As condições e o excesso de trabalho podem ser algumas das razões para tantos médicos doentes. Mas o sindicato da categoria se recusou a participar de uma entrevista, e o município não informa os motivos dos atestados por razões de privacidade.
Sem as respostas dos órgãos competentes, a reportagem da Inter TV constatou diversos indícios de excesso.
Um médico lotado na UPH São José apresentou atestado no dia 2 de julho de 2018 mas, após duas semanas, estava em um curso em Araçatuba, no interior de São Paulo. Nos cinco meses em que ficou ausente, o médico ainda participou de um congresso no Rio Grande do Sul, trabalhou em um hospital de Itaperuna e se dedicou ao jiu-jitsu.
Na mesma UPH São José, o aposentado Antônio Célio não conseguia atendimento depois de um médico faltar a uma consulta que estava marcada há meses.
"Médico não vem e o povo continua vulnerável. Eles fazem lá o juramento deles, mas eles não cumprem com esse juramento", disse o aposentado.
Outro caso é o de uma pediatra que fez uma postagem nas redes sociais com a hashtag "Médicos por amor". Ela pediu dispensa por 60 dias em 25 de maio do ano passado, mas no dia seguinte estava em uma aula de mestrado em Cabo Frio. O afastamento dela custou R$ 41.412,14, em salários, aos cofres públicos.
Desde então, a mesma médica apresentou três atestados consecutivos. Os atestados não a impediram de continuar trabalhando em um consultório particular e em uma universidade, ambos em Itaperuna, além de assistir a jogos do Flamengo e ir a diversos restaurantes.

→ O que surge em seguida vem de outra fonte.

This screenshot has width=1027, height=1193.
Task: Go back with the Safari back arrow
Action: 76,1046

Uma outra pediatra, do Hospital Ferreira Machado (HFM), maior emergência do Norte e Noroeste do Rio, foi a profissional que ficou mais tempo afastada. A última vez que ela deu expediente foi há quase um ano.
A ausência dela começou em 18 de março do ano passado e, desde então, apresentou seis atestados de 60 dias, mantendo assim o salário de R$ 7.574,99 e um custo acumulado de R$ 75.749,9 aos cofres públicos.

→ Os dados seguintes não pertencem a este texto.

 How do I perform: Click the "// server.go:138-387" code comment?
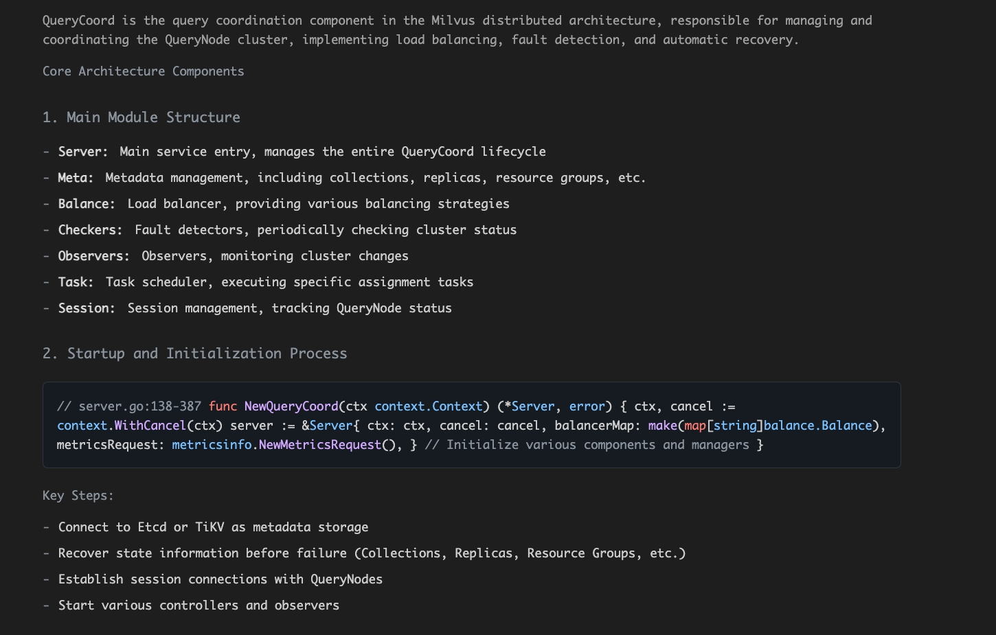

Neste ano, os atestados continuam. Dezenove médicos adoeceram e se afastaram entre as festas de fim de ano e meados de janeiro.
Um cirurgião do Hospital Geral de Guarus (HGG) entrou de atestado em abril do ano passado e só retornou por volta do dia 22 de fevereiro deste ano. Dez dias antes do fim da licença, ele atendia normalmente em seu consultório particular. A reportagem procurou uma consulta no consultório particular e foi informada pela secretária que a consulta custava R$ 250 e o médico não atendia pelo SUS.

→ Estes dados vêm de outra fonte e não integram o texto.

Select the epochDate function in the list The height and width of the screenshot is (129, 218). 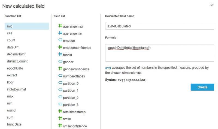point(15,68)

Nas redes sociais, o doutor curtiu e compartilhou assuntos como críticas políticas e à saúde pública de Campos, além de mensagens de orgulho à profissão que diziam que "ser médico é uma dádiva de Deus". Em uma página contra o antigo programa Mais Médicos do Governo Federal, o médico criticava pacientes que supostamente vão aos hospitais apenas para pegar atestados médicos em épocas como o Carnaval.
Para a autônoma Vivian dos Santos, a garantia do cargo tem influência sobre este tipo de ação.
"Na maioria das vezes eles fazem isso porque são concursados. E eles sabem que não vão ser mandados embora. Porque se fosse uma pessoa que realmente precisasse, que não tivesse esses benefícios, eles não faltariam, não pediriam licença, atestado, não teria nada disso - disse a autônoma Vivian dos Santos.
A Justiça diz que apresentar atestado falso é crime de falsidade ideológica, com pena de um a cinco anos de prisão. O médico que emitir o atestado falso também pode pegar de um mês a um ano de cadeia.
A Inter TV procurou o Conselho Regional de Medicina do Estado do Rio de Janeiro (Cremerj) e a Prefeitura de Campos para pedir um posicionamento sobre o assunto.
O Cremerj informou, por meio de nota, que irá apurar os fatos.
A Prefeitura de Campos informou que se for comprovada qualquer irregularidade, será aberto um inquérito administrativo contra o servidor e pode resultar até na exoneração do servidor.
O município acrescentou ainda que o PreviCampos, responsável por financiar os servidores ausentes do serviço, realiza perícias para avaliar a emissão dos atestados. E acrescentou que a Prefeitura vem criando mecanismos de controle, com a implementação do ponto biométrico.